■ **Requirement**:
Extract the rows starting with the first one and going on through the line with "will [x=98, y=68].", including that line, and copy them out unchanged.

■ **Input material**:
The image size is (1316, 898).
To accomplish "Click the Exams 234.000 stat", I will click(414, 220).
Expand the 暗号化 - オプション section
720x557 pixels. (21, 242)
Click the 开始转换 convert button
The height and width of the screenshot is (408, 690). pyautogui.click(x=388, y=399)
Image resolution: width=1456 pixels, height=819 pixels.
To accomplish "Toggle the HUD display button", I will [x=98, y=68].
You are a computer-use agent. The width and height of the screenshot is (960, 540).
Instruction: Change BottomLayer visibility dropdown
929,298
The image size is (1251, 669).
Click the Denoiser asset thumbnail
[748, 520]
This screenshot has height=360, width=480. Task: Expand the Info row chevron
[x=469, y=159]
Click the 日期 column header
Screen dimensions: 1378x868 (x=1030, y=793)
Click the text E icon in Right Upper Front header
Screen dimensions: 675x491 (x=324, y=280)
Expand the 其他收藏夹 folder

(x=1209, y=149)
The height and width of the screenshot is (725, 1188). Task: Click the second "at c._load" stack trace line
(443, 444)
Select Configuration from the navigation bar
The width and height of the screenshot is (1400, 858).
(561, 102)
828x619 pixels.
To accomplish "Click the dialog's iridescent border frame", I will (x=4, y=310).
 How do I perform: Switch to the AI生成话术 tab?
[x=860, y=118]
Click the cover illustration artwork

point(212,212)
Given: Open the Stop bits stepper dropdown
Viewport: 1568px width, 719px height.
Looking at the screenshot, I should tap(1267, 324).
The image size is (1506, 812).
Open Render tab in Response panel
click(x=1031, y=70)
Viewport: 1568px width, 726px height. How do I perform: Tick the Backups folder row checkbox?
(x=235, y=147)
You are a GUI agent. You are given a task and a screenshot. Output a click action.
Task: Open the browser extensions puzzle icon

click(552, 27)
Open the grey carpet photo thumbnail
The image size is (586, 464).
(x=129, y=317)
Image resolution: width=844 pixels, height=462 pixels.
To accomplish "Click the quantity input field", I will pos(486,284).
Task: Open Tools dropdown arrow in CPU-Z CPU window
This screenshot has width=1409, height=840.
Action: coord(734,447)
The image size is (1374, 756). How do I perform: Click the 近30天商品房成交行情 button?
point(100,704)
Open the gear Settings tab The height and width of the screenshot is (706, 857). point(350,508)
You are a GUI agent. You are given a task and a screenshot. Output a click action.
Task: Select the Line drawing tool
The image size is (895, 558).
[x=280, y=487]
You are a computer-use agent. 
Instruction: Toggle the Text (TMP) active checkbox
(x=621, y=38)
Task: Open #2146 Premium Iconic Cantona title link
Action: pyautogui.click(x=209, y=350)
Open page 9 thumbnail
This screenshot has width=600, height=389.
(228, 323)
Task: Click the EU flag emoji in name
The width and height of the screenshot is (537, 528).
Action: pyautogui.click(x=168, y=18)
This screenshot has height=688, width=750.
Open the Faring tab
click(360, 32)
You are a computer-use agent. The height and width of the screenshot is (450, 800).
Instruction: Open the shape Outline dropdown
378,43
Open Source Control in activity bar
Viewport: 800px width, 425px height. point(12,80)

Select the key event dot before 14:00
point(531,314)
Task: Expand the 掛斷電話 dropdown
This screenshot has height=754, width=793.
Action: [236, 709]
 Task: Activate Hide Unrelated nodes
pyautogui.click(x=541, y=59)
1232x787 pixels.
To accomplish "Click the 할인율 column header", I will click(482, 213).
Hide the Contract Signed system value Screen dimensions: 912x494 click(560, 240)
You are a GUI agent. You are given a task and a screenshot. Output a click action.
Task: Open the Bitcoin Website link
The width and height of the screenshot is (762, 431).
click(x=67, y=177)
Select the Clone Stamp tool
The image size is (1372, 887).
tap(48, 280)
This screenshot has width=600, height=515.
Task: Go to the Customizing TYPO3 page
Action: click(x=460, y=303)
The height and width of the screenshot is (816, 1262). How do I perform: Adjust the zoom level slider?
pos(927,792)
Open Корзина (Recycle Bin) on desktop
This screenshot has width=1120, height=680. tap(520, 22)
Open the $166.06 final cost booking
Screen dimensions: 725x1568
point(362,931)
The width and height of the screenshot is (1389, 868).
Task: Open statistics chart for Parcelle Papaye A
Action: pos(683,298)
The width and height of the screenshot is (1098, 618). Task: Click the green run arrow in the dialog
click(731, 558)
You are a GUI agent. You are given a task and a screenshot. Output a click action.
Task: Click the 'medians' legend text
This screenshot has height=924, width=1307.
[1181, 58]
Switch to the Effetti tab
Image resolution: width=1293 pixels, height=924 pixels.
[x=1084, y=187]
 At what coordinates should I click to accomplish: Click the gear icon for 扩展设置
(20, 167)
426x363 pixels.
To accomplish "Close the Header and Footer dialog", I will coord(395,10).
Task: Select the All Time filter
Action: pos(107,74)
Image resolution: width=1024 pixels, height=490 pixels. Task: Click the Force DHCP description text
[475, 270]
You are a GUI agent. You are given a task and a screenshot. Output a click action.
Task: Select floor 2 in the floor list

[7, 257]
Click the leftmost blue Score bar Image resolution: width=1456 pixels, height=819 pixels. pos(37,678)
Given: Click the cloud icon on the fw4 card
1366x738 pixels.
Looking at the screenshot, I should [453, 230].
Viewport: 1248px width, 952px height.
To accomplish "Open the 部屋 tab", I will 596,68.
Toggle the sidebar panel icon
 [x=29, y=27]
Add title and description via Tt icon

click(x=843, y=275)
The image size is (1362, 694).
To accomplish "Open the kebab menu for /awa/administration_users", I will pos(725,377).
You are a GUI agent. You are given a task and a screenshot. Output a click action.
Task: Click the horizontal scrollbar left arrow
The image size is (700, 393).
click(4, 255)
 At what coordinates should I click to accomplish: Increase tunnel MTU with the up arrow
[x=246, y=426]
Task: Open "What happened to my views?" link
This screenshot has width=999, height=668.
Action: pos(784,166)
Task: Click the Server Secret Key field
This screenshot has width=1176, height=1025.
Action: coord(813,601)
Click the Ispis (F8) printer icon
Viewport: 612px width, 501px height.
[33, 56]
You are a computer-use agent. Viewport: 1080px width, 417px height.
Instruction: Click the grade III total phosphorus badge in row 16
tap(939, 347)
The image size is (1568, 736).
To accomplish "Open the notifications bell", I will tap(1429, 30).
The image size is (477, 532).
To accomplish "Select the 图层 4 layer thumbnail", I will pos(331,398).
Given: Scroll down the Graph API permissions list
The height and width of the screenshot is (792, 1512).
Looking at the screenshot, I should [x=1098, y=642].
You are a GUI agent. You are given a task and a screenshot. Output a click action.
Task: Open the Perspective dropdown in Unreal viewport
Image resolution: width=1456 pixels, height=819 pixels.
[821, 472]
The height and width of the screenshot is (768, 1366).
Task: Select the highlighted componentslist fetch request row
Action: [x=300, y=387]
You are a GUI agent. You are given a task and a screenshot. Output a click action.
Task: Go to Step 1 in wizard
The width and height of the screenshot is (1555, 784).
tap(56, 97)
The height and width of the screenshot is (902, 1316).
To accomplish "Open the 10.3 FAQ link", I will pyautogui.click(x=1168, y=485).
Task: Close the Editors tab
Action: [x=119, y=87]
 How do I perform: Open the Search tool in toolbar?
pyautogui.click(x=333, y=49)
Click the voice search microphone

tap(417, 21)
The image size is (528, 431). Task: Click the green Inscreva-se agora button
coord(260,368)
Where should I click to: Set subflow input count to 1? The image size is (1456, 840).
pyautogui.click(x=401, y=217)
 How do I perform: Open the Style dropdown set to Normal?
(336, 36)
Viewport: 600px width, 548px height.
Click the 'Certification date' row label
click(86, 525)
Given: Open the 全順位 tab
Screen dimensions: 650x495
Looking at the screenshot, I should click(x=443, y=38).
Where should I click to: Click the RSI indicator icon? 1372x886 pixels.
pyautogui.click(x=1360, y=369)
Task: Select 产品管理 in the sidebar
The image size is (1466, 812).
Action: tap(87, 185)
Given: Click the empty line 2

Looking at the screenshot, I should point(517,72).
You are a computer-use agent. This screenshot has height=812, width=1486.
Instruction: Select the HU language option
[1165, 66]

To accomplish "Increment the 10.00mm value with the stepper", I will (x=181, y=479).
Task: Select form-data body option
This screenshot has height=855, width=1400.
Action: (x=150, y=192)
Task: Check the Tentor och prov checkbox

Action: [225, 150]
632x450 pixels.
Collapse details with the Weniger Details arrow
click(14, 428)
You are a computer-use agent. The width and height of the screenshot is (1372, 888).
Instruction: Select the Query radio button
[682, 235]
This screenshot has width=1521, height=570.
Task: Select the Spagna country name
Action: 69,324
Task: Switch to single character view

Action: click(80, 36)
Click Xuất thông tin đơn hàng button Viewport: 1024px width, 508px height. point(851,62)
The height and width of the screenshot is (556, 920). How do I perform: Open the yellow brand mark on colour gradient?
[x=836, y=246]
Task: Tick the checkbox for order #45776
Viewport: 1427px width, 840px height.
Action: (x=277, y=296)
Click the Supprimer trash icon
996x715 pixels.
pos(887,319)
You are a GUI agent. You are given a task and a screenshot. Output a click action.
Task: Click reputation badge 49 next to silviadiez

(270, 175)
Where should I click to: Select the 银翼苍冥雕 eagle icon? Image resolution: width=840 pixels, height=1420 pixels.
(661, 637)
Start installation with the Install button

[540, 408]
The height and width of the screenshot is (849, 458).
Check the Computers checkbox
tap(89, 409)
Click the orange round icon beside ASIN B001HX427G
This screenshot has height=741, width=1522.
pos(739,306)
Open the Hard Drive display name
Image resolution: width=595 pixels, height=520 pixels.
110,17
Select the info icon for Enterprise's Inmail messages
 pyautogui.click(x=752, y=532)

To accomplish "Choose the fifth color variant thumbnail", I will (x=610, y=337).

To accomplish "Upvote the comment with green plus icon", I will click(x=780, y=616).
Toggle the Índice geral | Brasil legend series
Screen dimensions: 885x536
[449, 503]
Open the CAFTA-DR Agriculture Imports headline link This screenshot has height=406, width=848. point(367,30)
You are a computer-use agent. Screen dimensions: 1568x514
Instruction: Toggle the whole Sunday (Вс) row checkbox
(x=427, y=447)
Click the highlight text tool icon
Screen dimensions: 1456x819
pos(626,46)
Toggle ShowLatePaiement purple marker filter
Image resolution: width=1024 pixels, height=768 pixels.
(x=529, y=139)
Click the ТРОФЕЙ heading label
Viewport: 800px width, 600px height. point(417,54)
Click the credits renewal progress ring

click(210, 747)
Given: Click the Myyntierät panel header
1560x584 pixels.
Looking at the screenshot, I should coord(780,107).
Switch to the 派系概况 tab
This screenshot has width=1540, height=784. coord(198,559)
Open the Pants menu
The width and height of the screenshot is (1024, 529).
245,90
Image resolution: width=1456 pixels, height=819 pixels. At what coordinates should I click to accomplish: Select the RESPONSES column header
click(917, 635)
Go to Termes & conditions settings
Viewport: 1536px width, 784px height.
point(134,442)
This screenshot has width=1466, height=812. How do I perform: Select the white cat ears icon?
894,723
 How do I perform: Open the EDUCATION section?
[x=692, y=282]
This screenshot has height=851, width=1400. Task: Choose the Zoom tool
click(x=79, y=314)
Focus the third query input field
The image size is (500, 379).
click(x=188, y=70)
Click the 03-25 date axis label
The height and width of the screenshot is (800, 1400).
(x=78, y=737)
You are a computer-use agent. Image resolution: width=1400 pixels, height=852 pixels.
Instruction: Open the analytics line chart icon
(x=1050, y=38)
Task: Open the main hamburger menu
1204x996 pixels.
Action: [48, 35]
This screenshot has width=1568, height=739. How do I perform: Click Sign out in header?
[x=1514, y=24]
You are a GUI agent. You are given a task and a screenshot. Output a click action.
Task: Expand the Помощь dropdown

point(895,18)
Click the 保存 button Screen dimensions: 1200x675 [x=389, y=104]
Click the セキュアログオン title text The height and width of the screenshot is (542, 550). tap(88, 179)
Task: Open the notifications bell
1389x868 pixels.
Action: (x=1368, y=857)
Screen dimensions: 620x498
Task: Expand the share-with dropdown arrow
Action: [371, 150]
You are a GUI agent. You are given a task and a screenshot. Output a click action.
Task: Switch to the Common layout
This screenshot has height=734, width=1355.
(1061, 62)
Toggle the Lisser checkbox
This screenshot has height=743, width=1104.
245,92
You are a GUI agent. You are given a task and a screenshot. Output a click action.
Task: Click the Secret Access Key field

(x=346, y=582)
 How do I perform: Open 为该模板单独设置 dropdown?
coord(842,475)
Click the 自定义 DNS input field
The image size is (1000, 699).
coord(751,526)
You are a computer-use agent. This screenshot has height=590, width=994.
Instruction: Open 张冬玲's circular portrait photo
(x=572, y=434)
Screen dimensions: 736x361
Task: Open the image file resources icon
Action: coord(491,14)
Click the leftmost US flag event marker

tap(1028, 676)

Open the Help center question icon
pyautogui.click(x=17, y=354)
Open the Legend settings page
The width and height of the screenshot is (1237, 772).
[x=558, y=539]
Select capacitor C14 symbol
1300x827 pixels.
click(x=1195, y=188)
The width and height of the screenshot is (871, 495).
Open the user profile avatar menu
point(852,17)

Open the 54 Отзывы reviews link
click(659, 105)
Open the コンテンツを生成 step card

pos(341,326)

■ **Final answer**:
The image size is (1316, 898).
To accomplish "Click the Exams 234.000 stat", I will click(414, 220).
Expand the 暗号化 - オプション section
720x557 pixels. (21, 242)
Click the 开始转换 convert button
The height and width of the screenshot is (408, 690). pyautogui.click(x=388, y=399)
Image resolution: width=1456 pixels, height=819 pixels.
To accomplish "Toggle the HUD display button", I will [x=98, y=68].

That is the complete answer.